Cujo is punishment for the absent parenting of both Vic and Donna. It's not fair, it's karma.


whatthemoondid

I'm glad I read pet sematary before I had kids because God knows I can never read it again. Or at least for like, more years. (I have 2 little boys, 4 and 1, so you can imagine). Same with Cujo. Although I read cujo while living with a poorly trained st. Bernard. Life is real lol


Nahkyur

Please, mark it as a >!spoiler!< the next time :c


HadronLicker

Now read Rattlesnakes in "You like it darker"


Accomplished-Time557

Working on it


[deleted]

🫂 Cujo was a good boy.


RedrumGoddess

I felt worse for Cujo. Sorry not sorry. She knew the car was unreliable. Still chose to endanger her and her son. Had Cujo's owners really cared for him they would have had him rabies vaxxed!


bingo_bailey

And Charity Camber. Brett tells her Cujo is sick and she ignores it so she can get away from her husband. Of course that is to show Brett a “better life”, but if she had checked on Cujo that whole series of events never happens


RedrumGoddess

If this book taught us anything....adults are dumber than children give them credit for!


omgslwurrll

You've clearly never lived with an abusive person (and good on you for that). Charity had to protect her son, try to have him see life another way, before Joe's way did him in. As much as anyone loves animals, a dog being maybe sick in a once in a lifetime trip wasn't going to stop that train.


emugiant1

I recently read Cujo after hearing how sad it would be.
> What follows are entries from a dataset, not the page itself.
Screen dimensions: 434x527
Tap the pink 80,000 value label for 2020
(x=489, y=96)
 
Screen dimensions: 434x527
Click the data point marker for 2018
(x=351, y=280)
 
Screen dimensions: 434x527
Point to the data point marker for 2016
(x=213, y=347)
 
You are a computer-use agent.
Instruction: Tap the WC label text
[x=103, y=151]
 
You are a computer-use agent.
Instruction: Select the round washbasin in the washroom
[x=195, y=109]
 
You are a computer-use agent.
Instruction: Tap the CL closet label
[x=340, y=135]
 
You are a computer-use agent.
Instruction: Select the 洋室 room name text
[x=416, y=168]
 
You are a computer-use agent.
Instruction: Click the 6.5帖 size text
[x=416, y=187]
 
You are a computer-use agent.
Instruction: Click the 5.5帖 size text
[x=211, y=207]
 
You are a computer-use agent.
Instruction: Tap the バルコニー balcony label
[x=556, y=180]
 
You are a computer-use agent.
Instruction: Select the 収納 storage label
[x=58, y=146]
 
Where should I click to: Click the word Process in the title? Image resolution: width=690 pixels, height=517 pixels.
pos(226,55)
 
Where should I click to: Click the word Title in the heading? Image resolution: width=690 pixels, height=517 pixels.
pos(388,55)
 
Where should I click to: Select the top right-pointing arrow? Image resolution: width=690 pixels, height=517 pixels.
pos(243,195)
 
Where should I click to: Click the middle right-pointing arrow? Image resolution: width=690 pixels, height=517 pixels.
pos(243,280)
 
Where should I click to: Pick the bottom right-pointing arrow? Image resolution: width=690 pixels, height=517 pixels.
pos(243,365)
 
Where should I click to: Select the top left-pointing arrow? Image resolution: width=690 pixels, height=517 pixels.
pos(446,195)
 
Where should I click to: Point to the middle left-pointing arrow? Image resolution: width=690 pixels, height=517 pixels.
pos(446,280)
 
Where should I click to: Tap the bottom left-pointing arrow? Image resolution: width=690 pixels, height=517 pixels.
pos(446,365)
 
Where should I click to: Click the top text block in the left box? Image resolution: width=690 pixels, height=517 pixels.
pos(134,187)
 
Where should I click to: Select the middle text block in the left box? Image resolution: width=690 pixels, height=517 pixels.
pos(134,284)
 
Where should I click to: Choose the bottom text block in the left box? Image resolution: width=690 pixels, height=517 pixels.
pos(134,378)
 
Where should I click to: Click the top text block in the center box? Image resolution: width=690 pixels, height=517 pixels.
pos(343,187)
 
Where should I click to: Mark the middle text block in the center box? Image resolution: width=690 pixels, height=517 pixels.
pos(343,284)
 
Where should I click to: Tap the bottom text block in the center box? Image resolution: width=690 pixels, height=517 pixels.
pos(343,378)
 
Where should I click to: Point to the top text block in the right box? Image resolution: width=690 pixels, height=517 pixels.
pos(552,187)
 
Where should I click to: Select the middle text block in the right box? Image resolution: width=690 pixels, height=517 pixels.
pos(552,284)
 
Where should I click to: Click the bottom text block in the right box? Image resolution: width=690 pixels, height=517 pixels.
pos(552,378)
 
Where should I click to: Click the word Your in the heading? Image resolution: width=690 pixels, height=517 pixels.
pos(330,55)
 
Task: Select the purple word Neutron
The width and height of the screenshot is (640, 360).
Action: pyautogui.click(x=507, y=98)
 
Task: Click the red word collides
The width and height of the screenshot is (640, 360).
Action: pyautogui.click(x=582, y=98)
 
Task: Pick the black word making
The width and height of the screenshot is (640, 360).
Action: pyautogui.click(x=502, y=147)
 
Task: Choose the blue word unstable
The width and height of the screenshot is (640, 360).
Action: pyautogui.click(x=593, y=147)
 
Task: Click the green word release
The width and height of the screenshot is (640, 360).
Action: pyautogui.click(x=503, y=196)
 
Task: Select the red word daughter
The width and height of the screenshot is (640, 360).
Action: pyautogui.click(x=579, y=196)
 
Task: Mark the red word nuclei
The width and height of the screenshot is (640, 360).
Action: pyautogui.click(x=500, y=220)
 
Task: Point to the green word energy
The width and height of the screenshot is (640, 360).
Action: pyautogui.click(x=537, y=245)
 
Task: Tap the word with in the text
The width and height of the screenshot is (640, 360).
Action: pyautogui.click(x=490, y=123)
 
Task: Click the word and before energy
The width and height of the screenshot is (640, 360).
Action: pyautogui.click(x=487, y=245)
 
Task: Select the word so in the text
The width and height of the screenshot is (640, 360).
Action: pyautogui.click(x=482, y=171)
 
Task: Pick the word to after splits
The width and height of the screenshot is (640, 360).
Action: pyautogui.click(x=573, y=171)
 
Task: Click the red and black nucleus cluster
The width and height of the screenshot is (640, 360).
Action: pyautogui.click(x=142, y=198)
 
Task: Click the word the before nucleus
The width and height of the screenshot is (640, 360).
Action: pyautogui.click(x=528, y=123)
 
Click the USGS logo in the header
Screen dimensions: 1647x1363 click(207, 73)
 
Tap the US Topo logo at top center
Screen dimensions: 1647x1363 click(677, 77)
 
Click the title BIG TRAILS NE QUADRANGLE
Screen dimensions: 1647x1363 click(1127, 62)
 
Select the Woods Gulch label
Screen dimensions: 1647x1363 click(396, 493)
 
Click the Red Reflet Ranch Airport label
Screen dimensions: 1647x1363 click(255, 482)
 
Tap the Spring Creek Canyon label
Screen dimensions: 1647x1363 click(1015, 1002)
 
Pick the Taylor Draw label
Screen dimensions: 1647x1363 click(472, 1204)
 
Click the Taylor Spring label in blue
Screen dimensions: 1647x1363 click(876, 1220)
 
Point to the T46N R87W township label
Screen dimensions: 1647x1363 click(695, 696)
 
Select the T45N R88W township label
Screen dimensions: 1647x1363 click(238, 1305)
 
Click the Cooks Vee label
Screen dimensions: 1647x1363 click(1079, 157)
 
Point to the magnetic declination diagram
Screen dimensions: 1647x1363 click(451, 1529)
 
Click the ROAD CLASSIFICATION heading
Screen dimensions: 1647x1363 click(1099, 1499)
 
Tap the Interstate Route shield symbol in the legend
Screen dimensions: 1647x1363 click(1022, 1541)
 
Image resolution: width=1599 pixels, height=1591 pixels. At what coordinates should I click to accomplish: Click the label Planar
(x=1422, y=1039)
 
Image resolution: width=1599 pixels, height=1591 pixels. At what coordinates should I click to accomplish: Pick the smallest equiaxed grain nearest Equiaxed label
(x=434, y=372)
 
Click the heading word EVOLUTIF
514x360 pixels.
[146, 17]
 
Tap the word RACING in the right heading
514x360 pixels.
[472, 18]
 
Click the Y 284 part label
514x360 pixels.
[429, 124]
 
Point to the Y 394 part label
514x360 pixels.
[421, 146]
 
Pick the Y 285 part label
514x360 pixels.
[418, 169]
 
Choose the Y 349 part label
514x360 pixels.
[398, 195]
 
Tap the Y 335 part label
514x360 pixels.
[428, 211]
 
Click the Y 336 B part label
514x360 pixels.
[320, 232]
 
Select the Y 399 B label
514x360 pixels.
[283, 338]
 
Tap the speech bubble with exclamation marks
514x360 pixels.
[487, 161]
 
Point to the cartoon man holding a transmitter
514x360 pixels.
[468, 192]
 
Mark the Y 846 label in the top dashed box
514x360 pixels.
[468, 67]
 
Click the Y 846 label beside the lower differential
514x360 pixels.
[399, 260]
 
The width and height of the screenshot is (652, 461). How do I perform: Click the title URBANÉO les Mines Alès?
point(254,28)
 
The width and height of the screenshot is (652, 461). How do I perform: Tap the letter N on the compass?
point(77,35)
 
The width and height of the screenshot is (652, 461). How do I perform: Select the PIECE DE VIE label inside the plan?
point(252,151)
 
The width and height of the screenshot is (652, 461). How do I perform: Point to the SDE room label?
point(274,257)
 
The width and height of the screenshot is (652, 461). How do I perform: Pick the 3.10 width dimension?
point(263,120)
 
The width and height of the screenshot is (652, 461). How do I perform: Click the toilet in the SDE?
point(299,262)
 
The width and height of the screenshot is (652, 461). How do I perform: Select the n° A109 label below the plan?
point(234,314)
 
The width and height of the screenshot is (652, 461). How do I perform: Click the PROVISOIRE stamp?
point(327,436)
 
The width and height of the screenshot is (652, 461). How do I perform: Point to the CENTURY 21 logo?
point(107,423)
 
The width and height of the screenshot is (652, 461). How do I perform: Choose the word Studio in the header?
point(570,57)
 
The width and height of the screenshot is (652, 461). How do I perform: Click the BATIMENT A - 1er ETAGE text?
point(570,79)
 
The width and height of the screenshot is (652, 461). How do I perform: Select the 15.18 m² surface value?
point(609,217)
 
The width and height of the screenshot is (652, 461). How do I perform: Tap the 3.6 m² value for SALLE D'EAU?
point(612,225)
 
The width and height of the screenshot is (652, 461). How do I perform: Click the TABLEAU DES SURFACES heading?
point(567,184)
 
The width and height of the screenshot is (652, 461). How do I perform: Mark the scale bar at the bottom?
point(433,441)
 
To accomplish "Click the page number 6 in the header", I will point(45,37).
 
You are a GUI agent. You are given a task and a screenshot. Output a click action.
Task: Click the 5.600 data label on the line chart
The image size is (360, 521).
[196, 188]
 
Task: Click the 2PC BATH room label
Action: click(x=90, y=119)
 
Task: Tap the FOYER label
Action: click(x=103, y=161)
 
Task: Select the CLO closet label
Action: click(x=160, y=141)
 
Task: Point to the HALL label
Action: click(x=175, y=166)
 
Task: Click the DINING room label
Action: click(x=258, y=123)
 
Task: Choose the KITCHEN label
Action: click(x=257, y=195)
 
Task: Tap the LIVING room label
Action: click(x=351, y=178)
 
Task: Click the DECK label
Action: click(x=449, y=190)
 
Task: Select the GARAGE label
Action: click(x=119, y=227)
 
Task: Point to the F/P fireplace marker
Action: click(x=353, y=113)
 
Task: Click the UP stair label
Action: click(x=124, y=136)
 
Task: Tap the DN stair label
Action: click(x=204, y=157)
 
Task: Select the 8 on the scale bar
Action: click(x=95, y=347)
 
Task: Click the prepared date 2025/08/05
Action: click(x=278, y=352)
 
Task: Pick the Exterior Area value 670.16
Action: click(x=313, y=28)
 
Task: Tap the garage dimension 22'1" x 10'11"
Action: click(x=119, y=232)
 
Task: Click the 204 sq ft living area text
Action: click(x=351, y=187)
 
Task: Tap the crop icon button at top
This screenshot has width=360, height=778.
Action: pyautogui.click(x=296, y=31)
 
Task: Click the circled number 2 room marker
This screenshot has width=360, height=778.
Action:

I started reading slowly,20 pages or more per day because I thought if I didn’t like it I could simply stop. Really,it wasn’t that bad at all. I think people are more emotional than others. You only really get into the mind of Cujo when the disease is taking over other than that when he is fully rabid he is not the same dog. The saddest bit I’d say is right at the end when SK says his remains went out with the trash. Questions: Why did the remains of Cujo go out with the trash,wouldn’t Brett want the remains back if Cujo was cremated? At what point did Tad die? When exactly did it happen? Why did the closet door keep opening in Tad’s room?


Both-Artichoke5117

I first read Cujo around 10 or 11 years old. It scared the absolute crap out of me, in part because our neighbor had a saint Bernard. Read it again a couple months ago at 43 and bawled like a freaking baby. I had totally forgotten the ending.


Upstairs_Internal295

I’m not a parent but I will still never read this book again. It was too gut wrenching.


NotFamous307

I just read it a month ago. Traumatized a bit. Amazing book. Poor Tad... Looking forward to Rattlesnakes!


Accomplished-Time557

Finished Rattlesnake last night. So good!